Aim of the task => Write out every line below that includes the word "Select".

Stored records:

_ _ _

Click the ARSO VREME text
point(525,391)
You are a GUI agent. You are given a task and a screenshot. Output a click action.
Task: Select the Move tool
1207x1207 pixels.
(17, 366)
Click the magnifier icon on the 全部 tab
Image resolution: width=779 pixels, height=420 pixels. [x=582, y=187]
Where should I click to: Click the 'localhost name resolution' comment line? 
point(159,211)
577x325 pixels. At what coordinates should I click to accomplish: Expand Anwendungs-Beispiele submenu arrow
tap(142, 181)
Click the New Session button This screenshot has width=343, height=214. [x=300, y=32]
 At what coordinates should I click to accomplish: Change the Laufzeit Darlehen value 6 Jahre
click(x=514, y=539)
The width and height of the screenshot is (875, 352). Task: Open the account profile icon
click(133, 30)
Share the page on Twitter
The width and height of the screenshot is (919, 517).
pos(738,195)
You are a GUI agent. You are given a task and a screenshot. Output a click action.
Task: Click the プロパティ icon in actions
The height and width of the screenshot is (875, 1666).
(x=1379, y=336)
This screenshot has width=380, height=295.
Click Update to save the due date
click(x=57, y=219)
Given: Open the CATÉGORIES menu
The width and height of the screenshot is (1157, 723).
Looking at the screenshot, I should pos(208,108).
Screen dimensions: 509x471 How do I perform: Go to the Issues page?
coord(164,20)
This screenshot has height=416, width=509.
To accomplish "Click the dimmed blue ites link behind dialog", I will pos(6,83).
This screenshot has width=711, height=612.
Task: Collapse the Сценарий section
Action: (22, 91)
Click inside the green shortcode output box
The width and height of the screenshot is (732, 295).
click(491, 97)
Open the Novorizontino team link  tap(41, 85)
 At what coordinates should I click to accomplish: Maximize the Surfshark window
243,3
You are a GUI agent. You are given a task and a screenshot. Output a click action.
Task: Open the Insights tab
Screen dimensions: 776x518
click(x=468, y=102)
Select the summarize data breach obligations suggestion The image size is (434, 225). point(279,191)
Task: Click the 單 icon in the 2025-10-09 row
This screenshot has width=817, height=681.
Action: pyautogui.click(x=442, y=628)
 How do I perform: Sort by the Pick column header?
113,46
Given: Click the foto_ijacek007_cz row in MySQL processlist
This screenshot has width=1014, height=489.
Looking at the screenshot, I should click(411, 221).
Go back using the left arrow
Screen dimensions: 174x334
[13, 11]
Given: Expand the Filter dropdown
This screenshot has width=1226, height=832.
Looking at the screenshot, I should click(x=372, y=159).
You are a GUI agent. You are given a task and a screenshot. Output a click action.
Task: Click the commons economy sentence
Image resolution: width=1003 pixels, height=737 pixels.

_ _ _

Solution below =>
Task: Select the Move tool
Select the summarize data breach obligations suggestion The image size is (434, 225). point(279,191)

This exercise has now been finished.